As artificial intelligence and machine learning are becoming present in almost every aspect of life, it’s essential to understand how they work and their common applications. Although machine learning has been around for a while, many still portray it as an enemy. Machine learning can be your friend, but only if you learn to “tame” it.


Regression stands out as one of the most popular machine-learning techniques. It serves as a bridge that connects the past to the present and future. It does so by picking up on different “events” from the past and breaking them apart to analyze them. Based on this analysis, regression can make conclusions about the future and help many plan the next move.


The weather forecast is a basic example. With the regression technique, it’s possible to travel back in time to view average temperatures, humidity, and other variables relevant to the results. Then, you “return” to present and tailor predictions about the weather in the future.


There are different types of regression, and each has unique applications, advantages, and drawbacks. This article will analyze these types.


Linear Regression


Linear regression in machine learning is one of the most common techniques. This simple algorithm got its name because of what it does. It digs deep into the relationship between independent and dependent variables. Based on the findings, linear regression makes predictions about the future.


There are two distinguishable types of linear regression:


  • Simple linear regression – There’s only one input variable.
  • Multiple linear regression – There are several input variables.

Linear regression has proven useful in various spheres. Its most popular applications are:


  • Predicting salaries
  • Analyzing trends
  • Forecasting traffic ETAs
  • Predicting real estate prices

Polynomial Regression


At its core, polynomial regression functions just like linear regression, with one crucial difference – the former works with non-linear datasets.


When there’s a non-linear relationship between variables, you can’t do much with linear regression. In such cases, you send polynomial regression to the rescue. You do this by adding polynomial features to linear regression. Then, you analyze these features using a linear model to get relevant results.


Here’s a real-life example in action. Polynomial regression can analyze the spread rate of infectious diseases, including COVID-19.


Ridge Regression


Ridge regression is a type of linear regression. What’s the difference between the two? You use ridge regression when there’s high colinearity between independent variables. In such cases, you have to add bias to ensure precise long-term results.


This type of regression is also called L2 regularization because it makes the model less complex. As such, ridge regression is suitable for solving problems with more parameters than samples. Due to its characteristics, this regression has an honorary spot in medicine. It’s used to analyze patients’ clinical measures and the presence of specific antigens. Based on the results, the regression establishes trends.


LASSO Regression


No, LASSO regression doesn’t have anything to do with cowboys and catching cattle (although that would be interesting). LASSO is actually an acronym for Least Absolute Shrinkage and Selection Operator.


Like ridge regression, this one also belongs to regularization techniques. What does it regulate? It reduces a model’s complexity by eliminating parameters that aren’t relevant, thus concentrating the selection and guaranteeing better results.


Many choose ridge regression when analyzing a model with numerous true coefficients. When there are only a few of them, use LASSO. Therefore, their applications are similar; the real difference lies in the number of available coefficients.



Elastic Net Regression


Ridge regression is good for analyzing problems involving more parameters than samples. However, it’s not perfect; this regression type doesn’t promise to eliminate irrelevant coefficients from the equation, thus affecting the results’ reliability.


On the other hand, LASSO regression eliminates irrelevant parameters, but it sometimes focuses on far too few samples for high-dimensional data.

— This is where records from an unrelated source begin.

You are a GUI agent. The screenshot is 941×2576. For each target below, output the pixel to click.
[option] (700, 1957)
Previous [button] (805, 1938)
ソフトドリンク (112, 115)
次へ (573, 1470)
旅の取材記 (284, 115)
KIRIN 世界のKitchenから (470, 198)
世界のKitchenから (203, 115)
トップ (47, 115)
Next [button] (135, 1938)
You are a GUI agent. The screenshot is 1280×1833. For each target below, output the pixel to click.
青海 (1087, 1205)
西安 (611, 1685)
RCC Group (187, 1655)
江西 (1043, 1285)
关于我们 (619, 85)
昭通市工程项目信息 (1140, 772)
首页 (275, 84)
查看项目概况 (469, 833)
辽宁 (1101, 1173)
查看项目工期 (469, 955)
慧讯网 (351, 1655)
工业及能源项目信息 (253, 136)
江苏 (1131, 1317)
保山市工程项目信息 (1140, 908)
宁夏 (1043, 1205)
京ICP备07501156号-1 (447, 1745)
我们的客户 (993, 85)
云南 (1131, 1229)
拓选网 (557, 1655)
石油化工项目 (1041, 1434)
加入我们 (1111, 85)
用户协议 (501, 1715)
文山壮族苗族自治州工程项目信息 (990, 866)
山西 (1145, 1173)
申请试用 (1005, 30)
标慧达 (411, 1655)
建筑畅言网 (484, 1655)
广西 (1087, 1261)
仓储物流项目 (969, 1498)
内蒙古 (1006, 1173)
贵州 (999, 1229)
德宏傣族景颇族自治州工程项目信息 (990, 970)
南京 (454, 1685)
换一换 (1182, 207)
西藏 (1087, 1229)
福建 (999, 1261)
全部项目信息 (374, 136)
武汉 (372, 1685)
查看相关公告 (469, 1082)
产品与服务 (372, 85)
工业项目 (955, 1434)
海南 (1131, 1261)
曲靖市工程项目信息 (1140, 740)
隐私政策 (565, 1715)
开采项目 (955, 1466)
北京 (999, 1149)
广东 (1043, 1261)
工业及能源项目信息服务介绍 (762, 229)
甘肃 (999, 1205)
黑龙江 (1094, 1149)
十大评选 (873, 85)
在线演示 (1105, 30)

As you can see, both regressions are flawed in a way. Elastic net regression is the combination of the best characteristics of these regression techniques. The first phase is finding ridge coefficients, while the second phase involves a LASSO-like shrinkage of these coefficients to get the best results.


Support Vector Regression


Support vector machine (SVM) belongs to supervised learning algorithms and has two important uses:


  • Regression
  • Classification problems

Let’s try to draw a mental picture of how SVM works. Suppose you have two classes of items (let’s call them red circles and green triangles). Red circles are on the left, while green triangles are on the right. You can separate these two classes by drawing a line between them.


Things get a bit more complicated if you have red circles in the middle and green triangles wrapped around them. In that case, you can’t draw a line to separate the classes. But you can add new dimensions to the mix and create a circle (rectangle, square, or a different shape encompassing just the red circles).


This is what SVM does. It creates a hyperplane and analyzes classes depending on where they belong.


There are a few parameters you need to understand to grasp the reach of SVM fully:


  • Kernel – When you can’t find a hyperplane in a dimension, you move to a higher dimension, which is often challenging to navigate. A kernel is like a navigator that helps you find the hyperplane without plummeting computational costs.
  • Hyperplane – This is what separates two classes in SVM.
  • Decision boundary – Think of this as a line that helps you “decide” the placement of positive and negative examples.

Support vector regression takes a similar approach. It also creates a hyperplane to analyze classes but doesn’t classify them depending on where they belong. Instead, it tries to find a hyperplane that contains a maximum number of data points. At the same time, support vector regression tries to lower the risk of prediction errors.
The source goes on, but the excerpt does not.